After reporting earnings for its fiscal second quarter Wednesday night, Stamps.com (STMP) saw its shares zoom ahead in the first few trades of the day Thursday. The stock opened nearly 27% higher, and still was up a good 22.5% as of 9:40 a.m. EDT.
And it's no wonder. Instead of the $0.96 per share pro forma that Wall Street was looking for, Stamps.com reported a $1.25 per share adjusted profit. And instead of the expected $128.4 million in quarterly sales, Stamps.com booked $138.7 million.
In short, Stamps.com beat estimates, which would be great news but for the fact that estimates were really, really low. The $128.4 million in sales that Wall Street thought Stamps would do in Q2 represented a feared 8% decline year over year in revenue; and the $0.96 in pro forma profit, had that happened, would have been a 65% decline.
So yes, the 1% decline in revenue year over year that Stamps.com suffered, and the 54% decline in pro forma profit (actual profits under generally accepted accounting principles, or GAAP, declined 67%) were less bad than feared.

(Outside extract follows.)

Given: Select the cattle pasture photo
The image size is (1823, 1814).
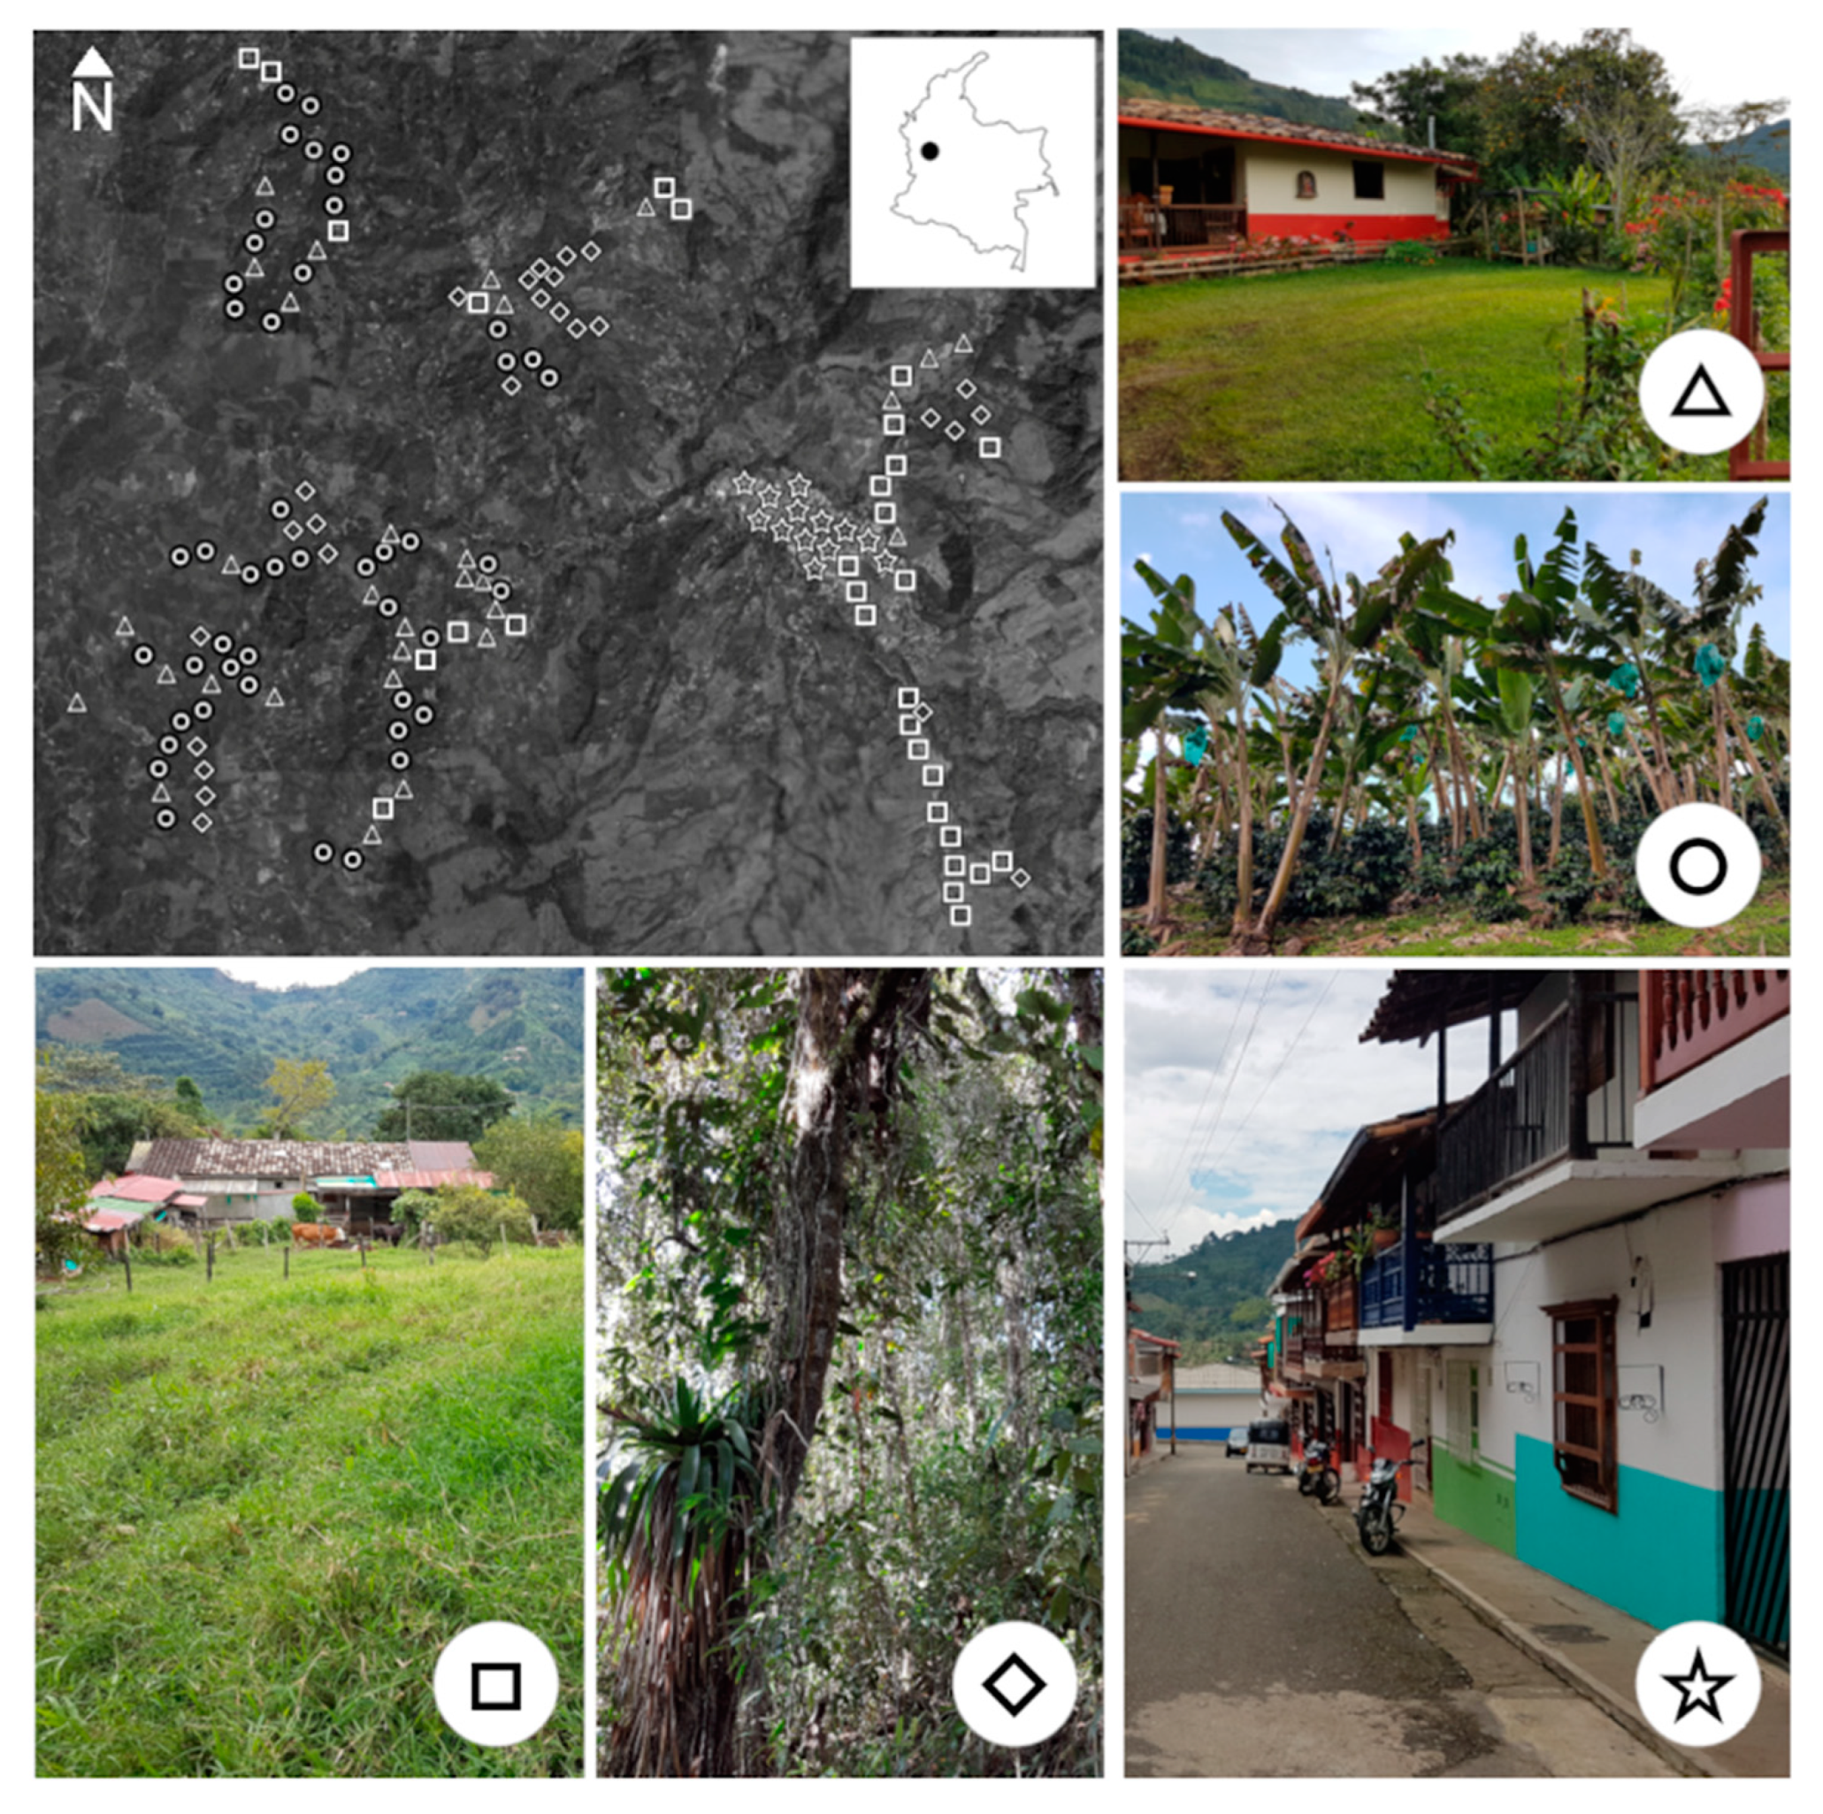Looking at the screenshot, I should click(309, 1372).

But they still weren't good.
Nevertheless, investors are reacting with relieved applause today, encouraged in part by the earnings beat, I suspect, but also by an analyst upgrade from investment bank Craig-Hallum and positive commentary from management.
After terminating its near-exclusive revenue-sharing deal with the Postal Service in February, Stamps.com management promised to seek out new, better business arrangements with alternative shippers such as FedEx, UPS, and Amazon.com to replace the lost high-margin postal revenue. In Stamps' update last night, CEO Ken McBride confirmed that in the ensuing six months, "we have had multiple very productive discussions with traditional and nontraditional carriers, both domestic and international, regarding new and enhanced relationships."
That being said, no deals have been signed, and McBride didn't promise that any deals will be signed anytime soon. Until one of those things happened, I fear the rally in Stamps.com shares is premature.